Humyara Mahbub and Naomi Higgins are the women behind the local series on everyone’s lips: ‘Why Are You Like This’ - by Courtney Thompson
  • 11 Mar 2021
Meet the Future of Australian Comedy Television
Naomi Higgins and Humyara Mahbub

There’s a lot to be said for how online we are. And perhaps even more to be said about the smooth brain state most of us enjoy as a result.

Do you understand that sentence? If not, I have good news for you: you’re probably well-adjusted. If you do, then the ABC series Why Are You Like This was made for you.

Set in Melbourne, the show follows three best friends - Penny, Mia and Austin - failing to figure things out as very, very online millennials. Penny is a straight white woman who tries to be the Ultimate Ally but usually just ends up taking up an unnecessarily large amount of space, Mia is a South Asian bisexual woman who’s a bit – okay, no, quite a bit – cruel but gives few shits about it and Austin is a baby drag queen who treats his depressive episodes with tiktok dance videos and memes. They kinda suck, but that’s kinda the point. As co-creator and writer Naomi Higgins (who also stars as Penny) tells marie claire: “The whole point of the show is to just be like: ‘hey, look, this is fucked’”.

The series satirises the “hellscape that is 2021” with nothing off limits; from cancel culture to identity politics they mine that hell thoroughly and to very entertaining ends.

Recorded data:
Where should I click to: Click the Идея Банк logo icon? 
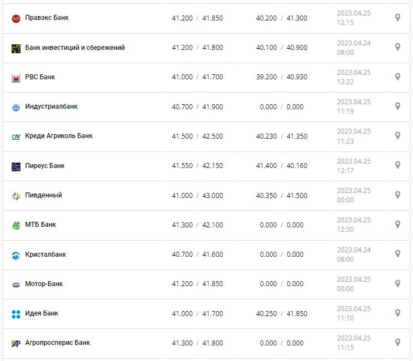16,314
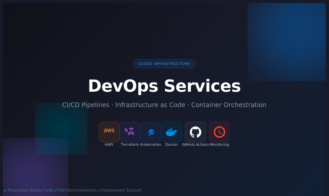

Work required:
Edit the article, starting with "The series satirises" and going on through "very entertaining ends.", so that "cancel culture" becomes "call-out culture". The material comes from a source separate from the article.

Task response:
The series satirises the “hellscape that is 2021” with nothing off limits; from call-out culture to identity politics they mine that hell thoroughly and to very entertaining ends.